(Entries on target coordinates)

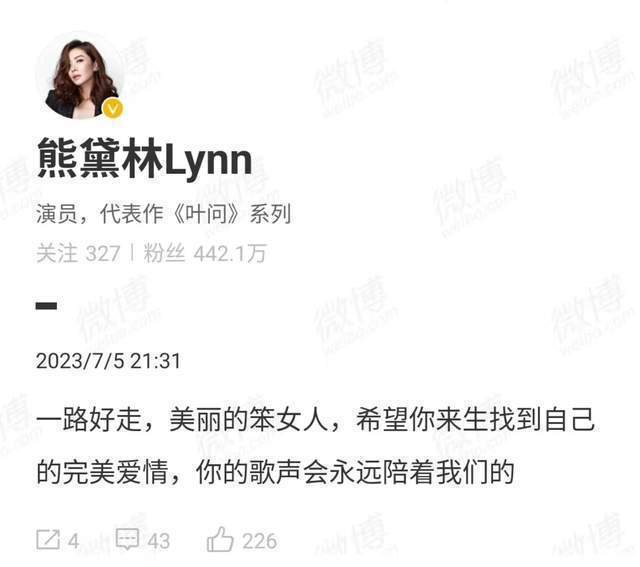This screenshot has width=640, height=567.
Task: View the 关注 327 following list
Action: pyautogui.click(x=78, y=253)
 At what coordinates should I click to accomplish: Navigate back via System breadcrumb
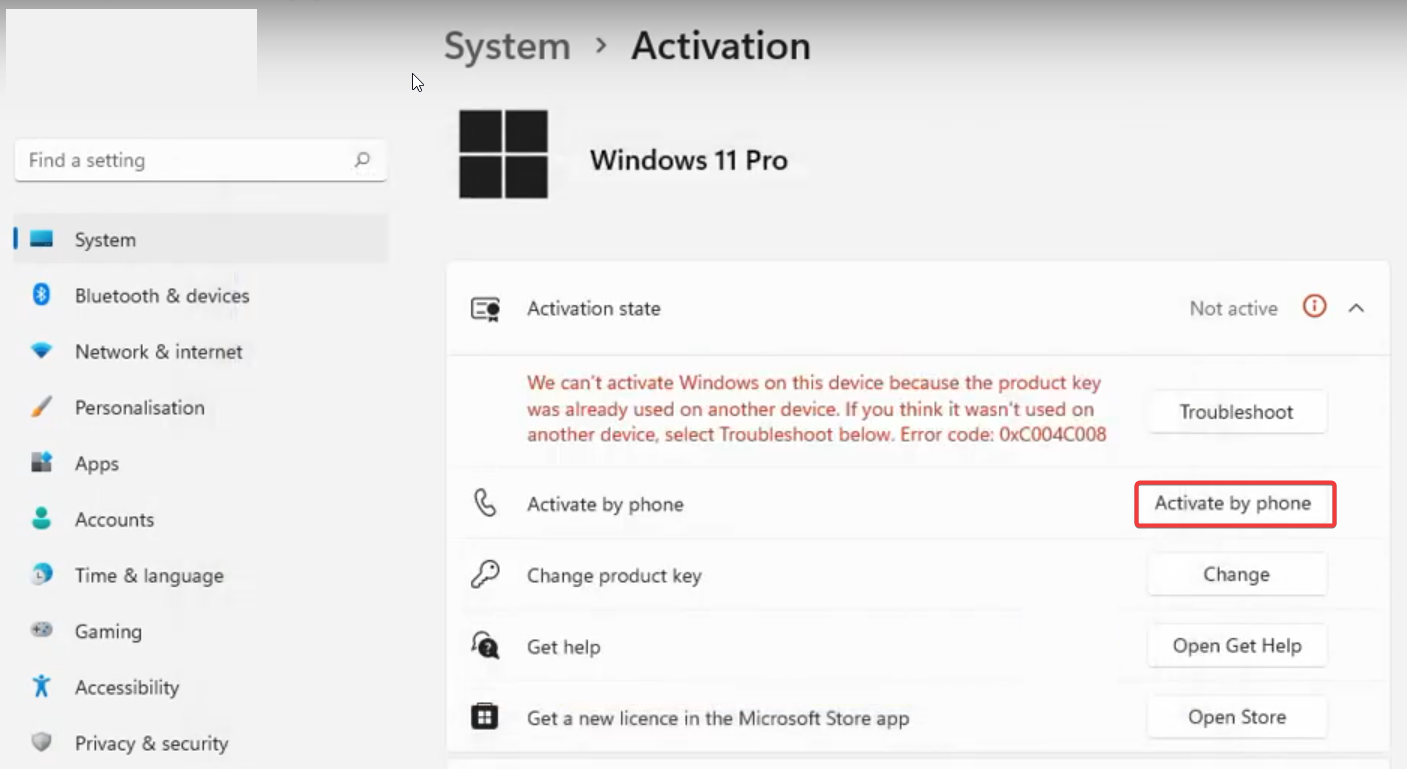(507, 47)
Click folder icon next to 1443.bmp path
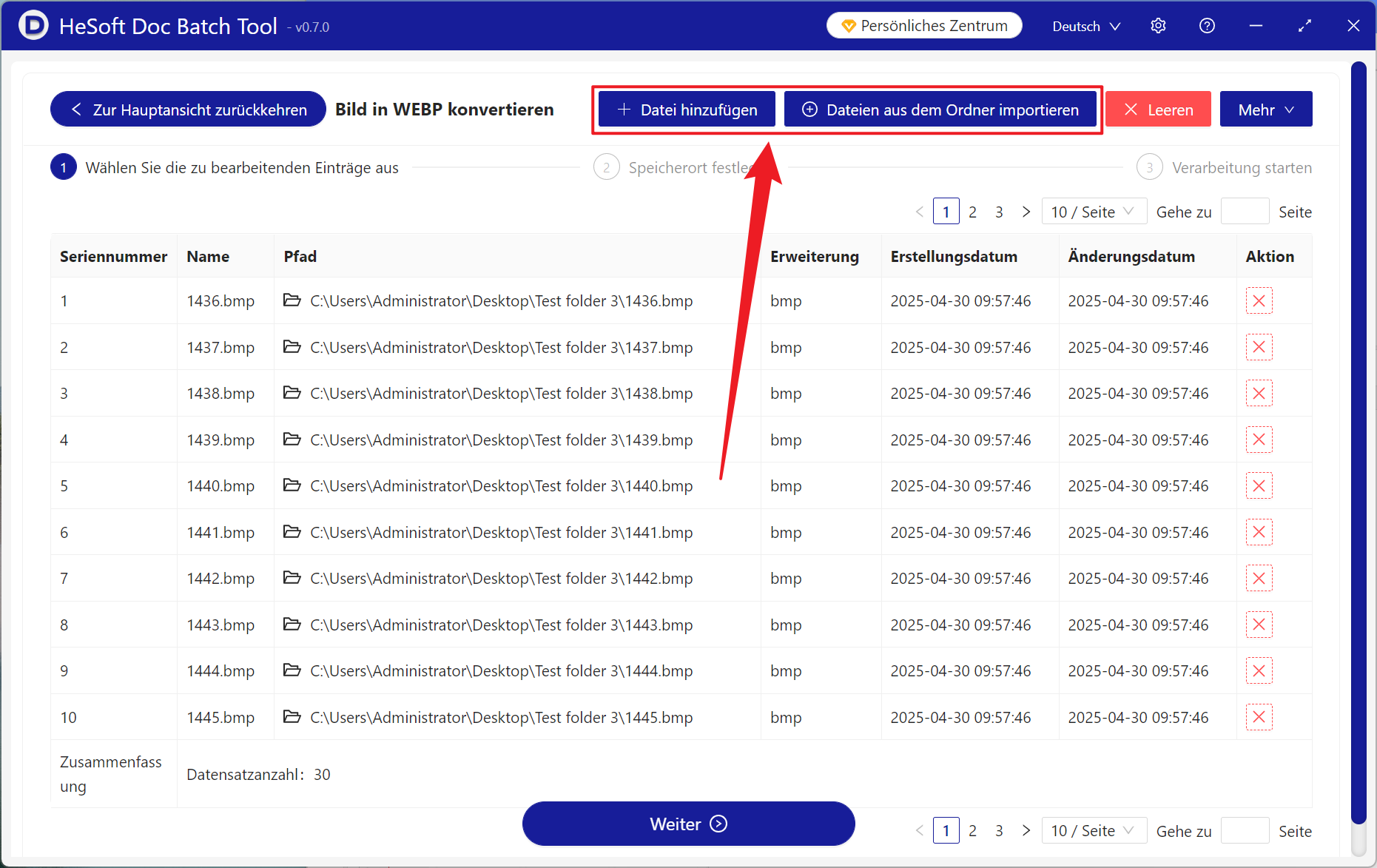 coord(292,625)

OBJECTIVE:
Copy every line of the records above word for word, leaving out the pictures.

ANSWER IN FULL:
This screenshot has width=640, height=567.
Task: View the 关注 327 following list
Action: pyautogui.click(x=78, y=253)
 At what coordinates should I click to accomplish: Navigate back via System breadcrumb
(507, 47)
Click folder icon next to 1443.bmp path
 coord(292,625)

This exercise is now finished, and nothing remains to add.